■ REQUIREMENT 1:
According to the article on China's economy and oil prices, since what year has China been a net importer of oil?
■ REQUIREMENT 2:
Please carry on the article on China's economy and oil prices, picking up after its final sentence.
[DOCUMENT PASSAGE — start]
Since the financial crisis in 2008, China's role as a global player has become increasingly important, it is no surprise then that this country is currently contributing to global economic growth the most. Therefore, every trade that is trying to gain an advantage in the market should be able to monitor the indicators of the Chinese economy.
And we are not referring to China's influence on stock markets or currencies such as the Australian dollar. China's influence is also dominant in commodity markets. So in this article, we will tell you which 6 indicators of the Chinese economy to watch so that you can form a complete picture of future oil price movements.
The economic position of China in the global world
China's economy is one of the fastest-growing economies of the 21st century and currently, the second largest economy in the world, producing a GDP value of USD 20.25 trillion in 2022. The world leader is still the US with a GDP of USD 25.03 trillion.
Figure 1: GDP in 2022 (USD billion), source www.Knoema.com
This, of course, shows the vital role China plays in the global economy. But few people know that China is also one of the world's largest oil producers.
Figure 2: World oil producers
As the world's sixth largest oil producer, China has long been self-sufficient in terms of oil consumption and could even afford to export the commodity. In 1973, China began exporting oil to Japan, and exports rose to 20 million tonnes in 1985. However, since 1993, internal demand for oil has exceeded domestic production and China has since become a net importer of oil. Currently,
China is the world's largest oil importer ahead of the US.
The size of the Chinese economy and its oil consumption obviously have a major impact on oil prices. For example, the IEA predicts that China will drive half of the growth in world oil demand this year, and
may even force OPEC+ to reconsider production curbs. Also, Wood Mackenzie expects China to account for about 40% of the global oil demand recovery in 2023.
This shows that there are enough reasons to take a closer look at the main Chinese economic indicators that may hint at the further development of the oil price.
Indicator 1: Gross domestic product
The most important indicator to monitor is the gross domestic product, which determines the performance of an economy. In the case of China, the constraints due to the zero-Covid policy have had a strong negative impact on the performance of the economy until recently. This was abolished in China in early December last year, and a wave of deferred purchases from accumulated savings is expected to come in to support the performance of the Chinese economy.
So far, however, data on China's economic performance in early 2023 have been relatively mixed. Therefore, it is expected that government officials could decide on some form of economic stimulus to boost economic growth.
[DOCUMENT PASSAGE — finish]
[RECORDS SUPPLIED — start]
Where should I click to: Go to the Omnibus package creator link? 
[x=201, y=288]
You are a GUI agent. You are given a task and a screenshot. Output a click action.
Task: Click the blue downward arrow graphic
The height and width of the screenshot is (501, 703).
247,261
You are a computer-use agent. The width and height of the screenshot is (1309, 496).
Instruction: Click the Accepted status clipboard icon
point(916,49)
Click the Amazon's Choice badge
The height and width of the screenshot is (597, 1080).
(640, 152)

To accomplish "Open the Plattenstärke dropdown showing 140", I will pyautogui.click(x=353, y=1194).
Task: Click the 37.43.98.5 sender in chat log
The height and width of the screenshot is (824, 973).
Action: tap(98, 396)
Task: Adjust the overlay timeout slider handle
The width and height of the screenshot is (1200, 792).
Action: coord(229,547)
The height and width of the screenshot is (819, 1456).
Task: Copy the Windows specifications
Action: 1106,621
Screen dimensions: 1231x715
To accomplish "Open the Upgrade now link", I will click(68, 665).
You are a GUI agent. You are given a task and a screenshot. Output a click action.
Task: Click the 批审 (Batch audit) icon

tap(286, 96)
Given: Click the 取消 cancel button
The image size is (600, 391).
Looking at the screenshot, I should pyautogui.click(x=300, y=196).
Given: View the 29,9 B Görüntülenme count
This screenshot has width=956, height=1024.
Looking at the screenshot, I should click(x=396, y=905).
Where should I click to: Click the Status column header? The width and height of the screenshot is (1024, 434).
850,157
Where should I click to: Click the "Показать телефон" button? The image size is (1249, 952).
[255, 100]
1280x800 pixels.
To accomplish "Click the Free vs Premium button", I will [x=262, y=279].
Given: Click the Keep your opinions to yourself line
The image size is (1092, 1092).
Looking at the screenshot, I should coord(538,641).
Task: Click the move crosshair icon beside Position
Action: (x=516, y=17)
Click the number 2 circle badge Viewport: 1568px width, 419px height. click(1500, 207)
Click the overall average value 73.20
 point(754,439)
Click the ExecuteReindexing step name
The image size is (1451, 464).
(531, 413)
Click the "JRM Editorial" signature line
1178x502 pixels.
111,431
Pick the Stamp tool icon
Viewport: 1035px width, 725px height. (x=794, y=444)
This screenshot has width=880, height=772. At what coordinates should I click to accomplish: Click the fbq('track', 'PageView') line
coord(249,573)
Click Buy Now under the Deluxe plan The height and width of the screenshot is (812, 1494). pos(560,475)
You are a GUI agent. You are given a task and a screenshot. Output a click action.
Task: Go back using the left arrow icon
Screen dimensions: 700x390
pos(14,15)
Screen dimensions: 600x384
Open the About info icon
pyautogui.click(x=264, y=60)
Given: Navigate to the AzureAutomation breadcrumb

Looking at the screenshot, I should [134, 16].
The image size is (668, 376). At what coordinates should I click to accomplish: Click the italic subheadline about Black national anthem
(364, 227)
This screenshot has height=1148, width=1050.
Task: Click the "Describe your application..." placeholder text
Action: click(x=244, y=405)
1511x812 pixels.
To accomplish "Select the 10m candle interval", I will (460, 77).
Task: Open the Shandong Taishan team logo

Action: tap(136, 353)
[RECORDS SUPPLIED — finish]
■ RESPONSE BOX 1:
Since 1993.

■ RESPONSE BOX 2:
The impact of GDP on the oil price can be seen in the following chart.
Chart 3: WTI crude oil on H1 chart
On Jan. 17, 2023, China reported a GDP of 2.9%, which was better than analysts' expectations. This value was a bullish signal for crude oil and the price continued its uptrend to the nearest resistance level.
Indicator 2: Industrial production
The industrial production indicator shows the change in output produced by industrial enterprises, mining output, and the output of utility companies that maintain infrastructure. This area used to be a big driver of the Chinese economy and also had a major impact on oil demand.
China's industrial production growth in January and February 2023 was up 2.4% year-on-year (versus 1.3% year-on-year growth in December). However, this is still a weak growth rate compared to pre-COVID-19 pandemic trends, as industrial production was growing at around 5% until 2020.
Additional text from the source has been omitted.